Colette Sexton, news correspondent at The Sunday Business Post, on why your company might be wasting money trying to force employees to have fun at work.


Office parties; charity days; in-house pilates classes; karaoke competitions; pool tables – many companies are going out of their way these days to attract talent. However, employers need to be careful that they are not wasting time and money forcing fun on employees, when in reality, they are achieving very little.

“Employers are easily seduced by the idea of fun at work as a motivator, culture builder, way to show you are investing and care – but ‘official fun’ and organic fun are unwisely conflated,” according to Dr Maeve Houlihan, associate dean at the UCD School of Business and senior lecturer in organisational behaviour and work.

She said that most employees show a healthy scepticism about ‘official fun’, which is reflected in ironic cultural mirrors like Dilbert and The Office.

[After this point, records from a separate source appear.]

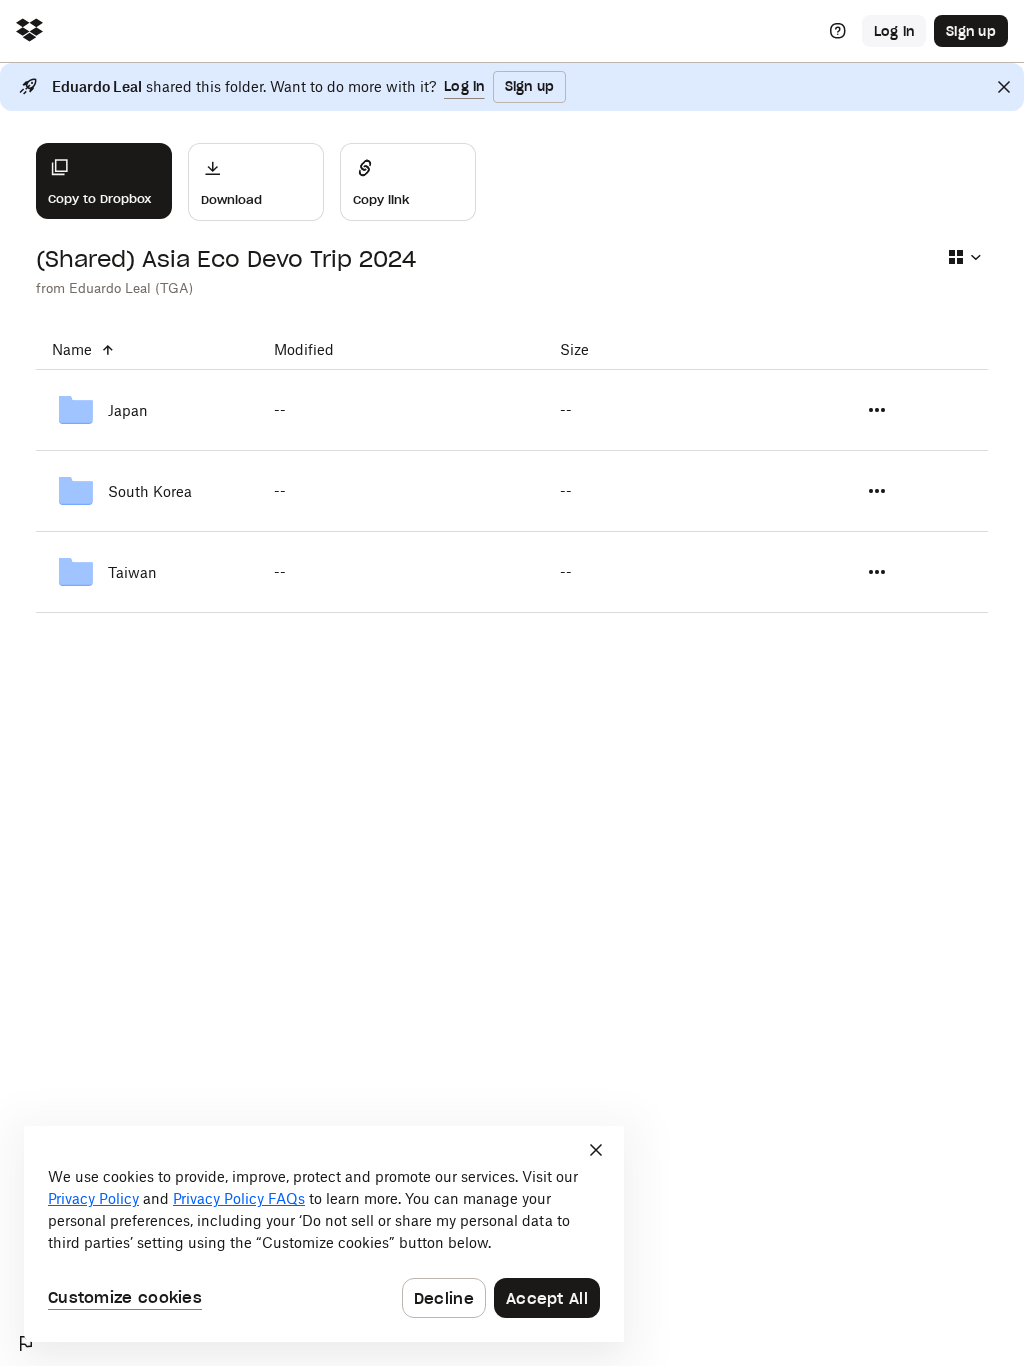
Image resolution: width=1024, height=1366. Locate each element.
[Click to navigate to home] (29, 31)
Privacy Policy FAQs (239, 1198)
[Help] (838, 31)
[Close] (1004, 87)
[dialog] (324, 1234)
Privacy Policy (93, 1198)
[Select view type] (964, 257)
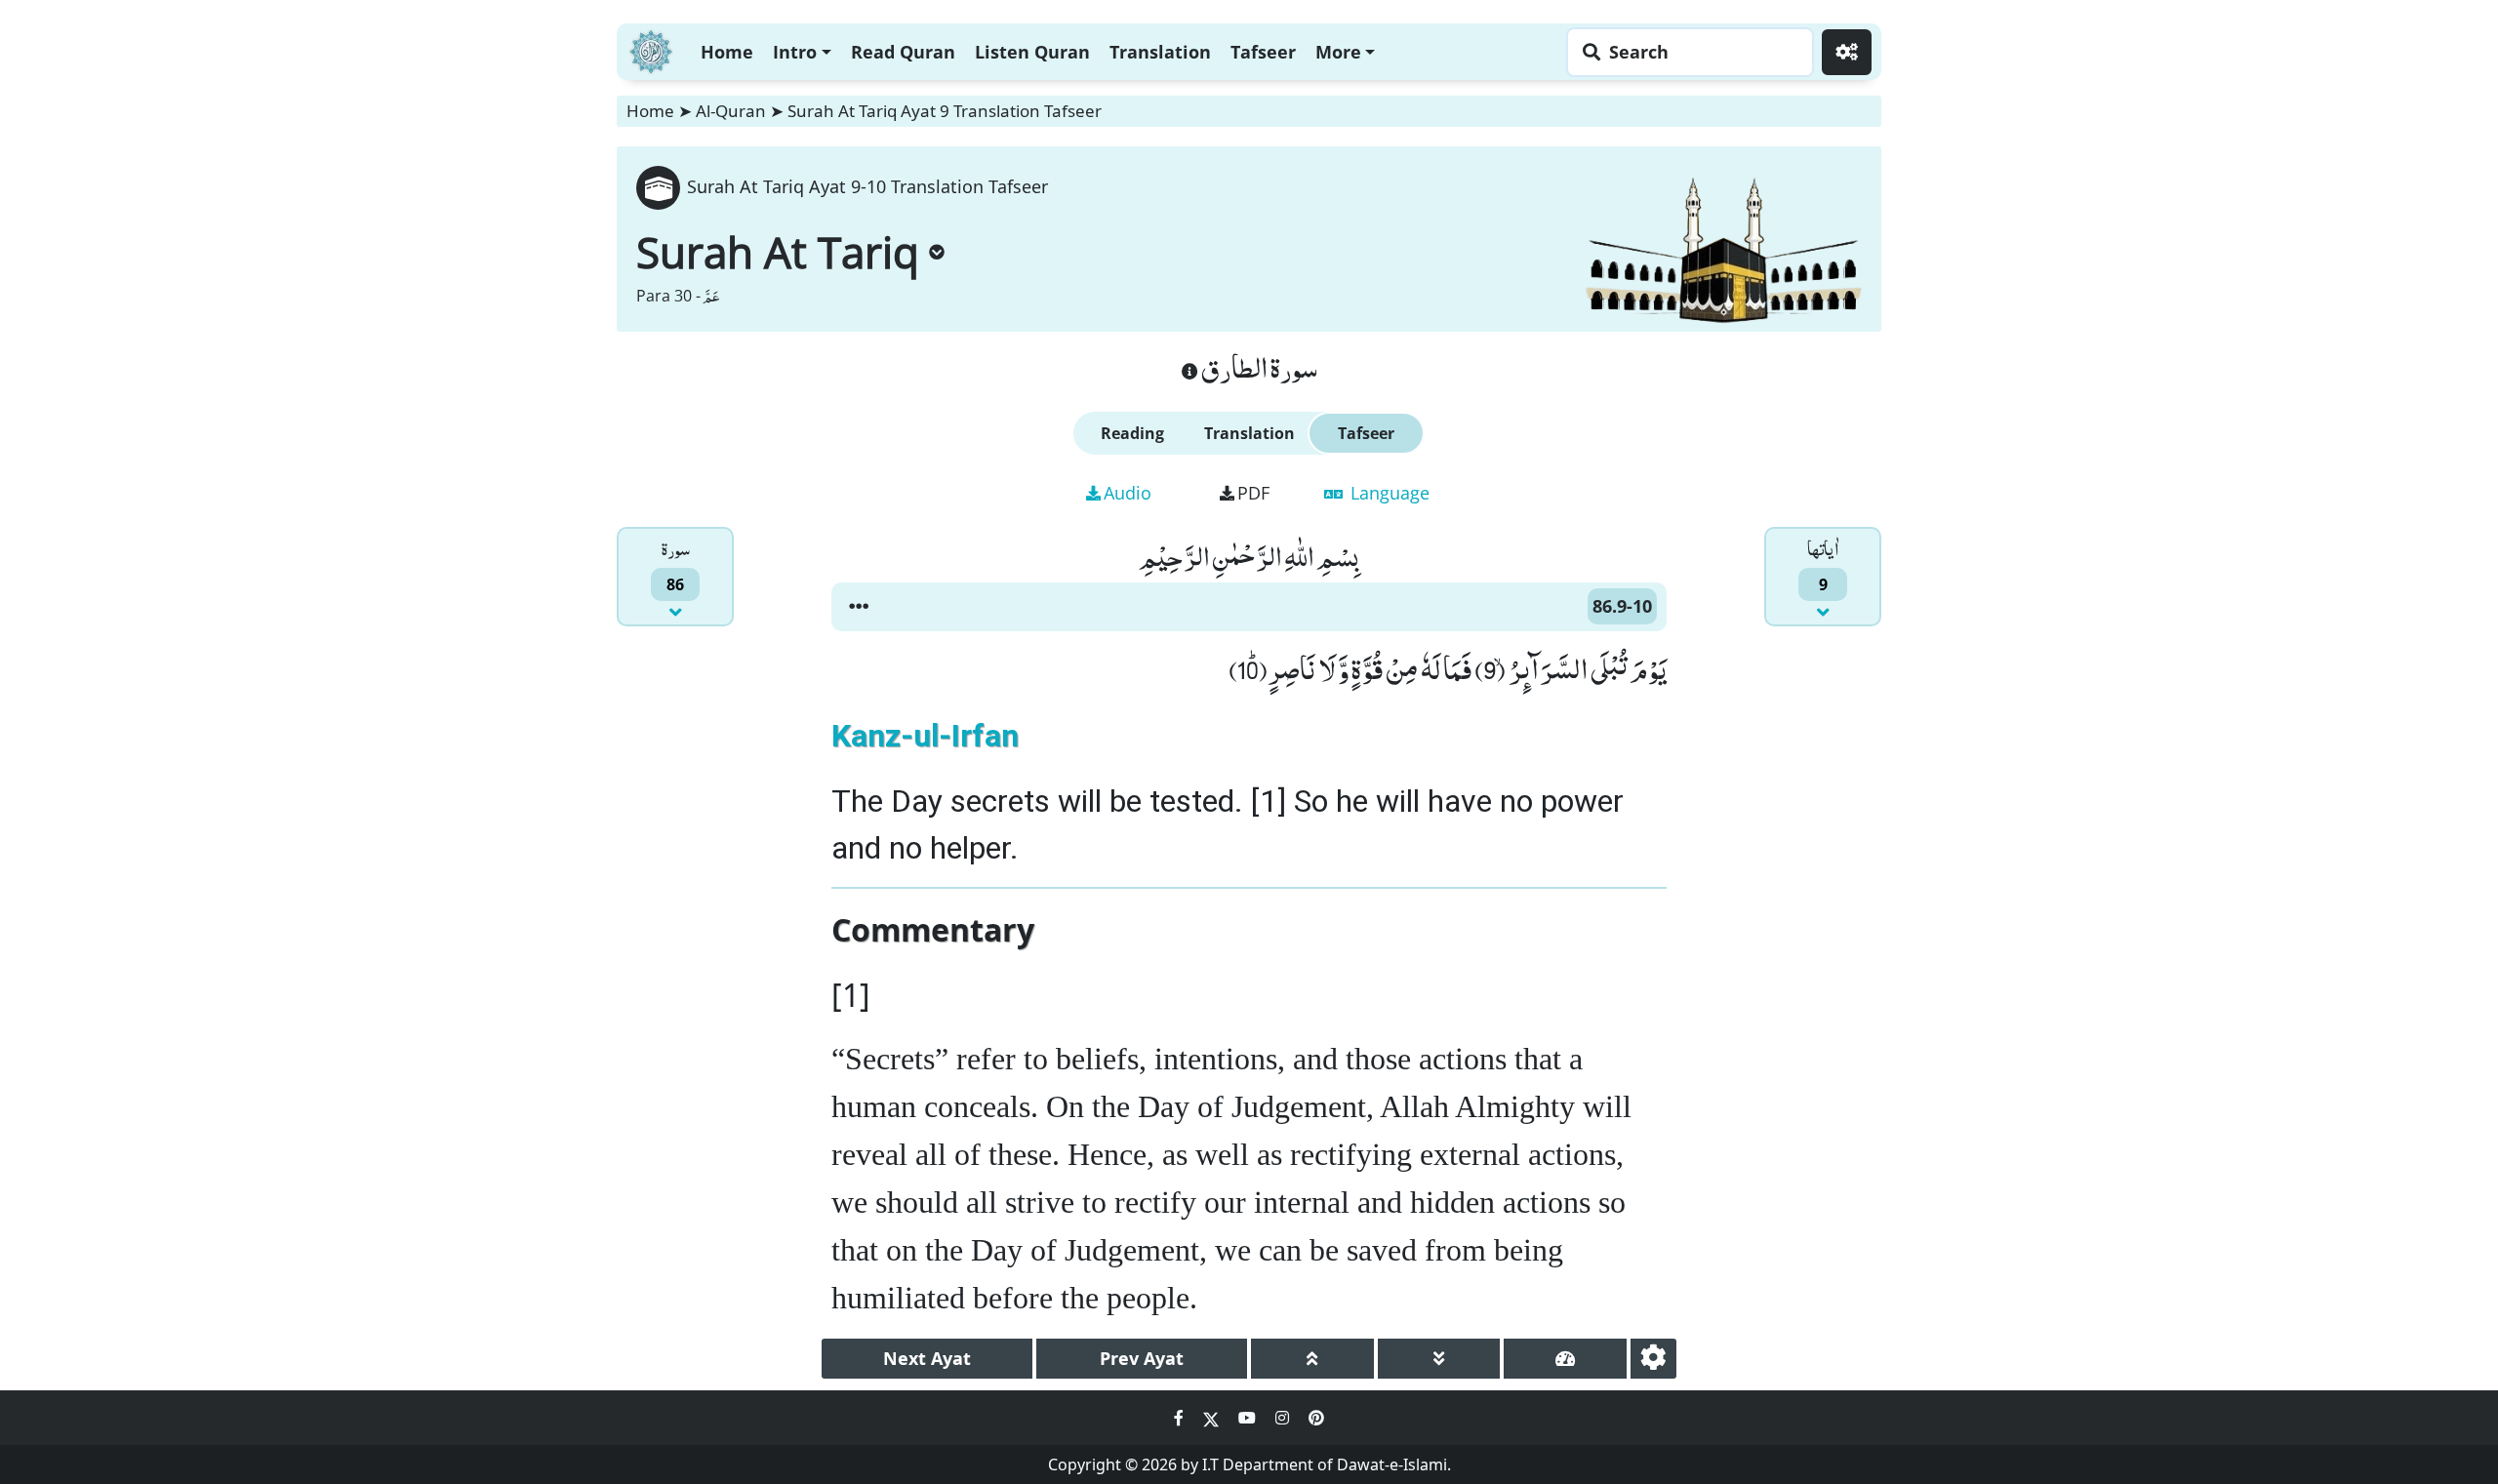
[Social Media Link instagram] (1284, 1417)
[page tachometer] (1565, 1359)
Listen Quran (1032, 51)
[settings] (1653, 1359)
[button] (858, 606)
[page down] (1439, 1359)
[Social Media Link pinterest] (1316, 1417)
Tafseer (1263, 51)
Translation (1160, 51)
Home (727, 51)
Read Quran (903, 51)
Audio (1127, 492)
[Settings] (1847, 52)
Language (1388, 492)
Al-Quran (731, 111)
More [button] (1338, 51)
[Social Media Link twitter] (1213, 1417)
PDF (1253, 492)
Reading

As a result, there are various ways people react to official fun: engage, enjoy, endure and/or escape. Those who engage are energised by the fact that their company invested in official fun activities as an emblem of commitment and mutuality. Others who enjoy take it at face value and take part in the activity if they like it, but it does not impact their view of the organisation or seduce them. Finally, those who endure and/or escape, find manufactured company fun to be inauthentic, infantilising, silly – or even disingenuous. For example, they would say, instead of a visiting burger van, the company should invest in training for new team members.

“Truly authentic moments of humour and lightness punctuate the hum drum and provide elements of connection in the workplace. But the key to authentic is that it comes from within.  Manufactured fun rarely hits that mark,” Maeve said.

Real workplace fun has many benefits, including crossing organisational boundaries, letting off steam, and creating closer relationships between staff.

“Much of the humour portrayed in accounts of organisational life is laughter and joking produced as little more than a method of offering relief from the seriousness of work,” Maeve said. However, some managers and employers can find this humour threatening.

Real fun comes from shared stories; purged stress; moments of willful insanity; shared humanity; and cutting clarity, according to Maeve.

“These moments offer shorthand reference points for a web of coping mechanisms, shared experiences, and shared negotiations of everyday working life.”

For those companies that want to design “fun” in the workplace, it can still be done, but they need to keep several things in mind.

  1. Assumptions: Fun on whose terms – the staff or the management?
  2. Delusions: What are we avoiding or actually trying to say here? Are we trying to distract from something we might actually instead fix, such as excessive work hours, insufficient staff, and so on.
  3. Exclusions: Who is this fun for? Are we biasing to age groups or profiles,  do you need to be a certain type of person to enjoy this, is it equally of interest to all?
  4. Confusion: Are there mixed messages or unofficial boundaries? For example, staff romances are not allowed, but employees are allowed to get drunk on work nights out.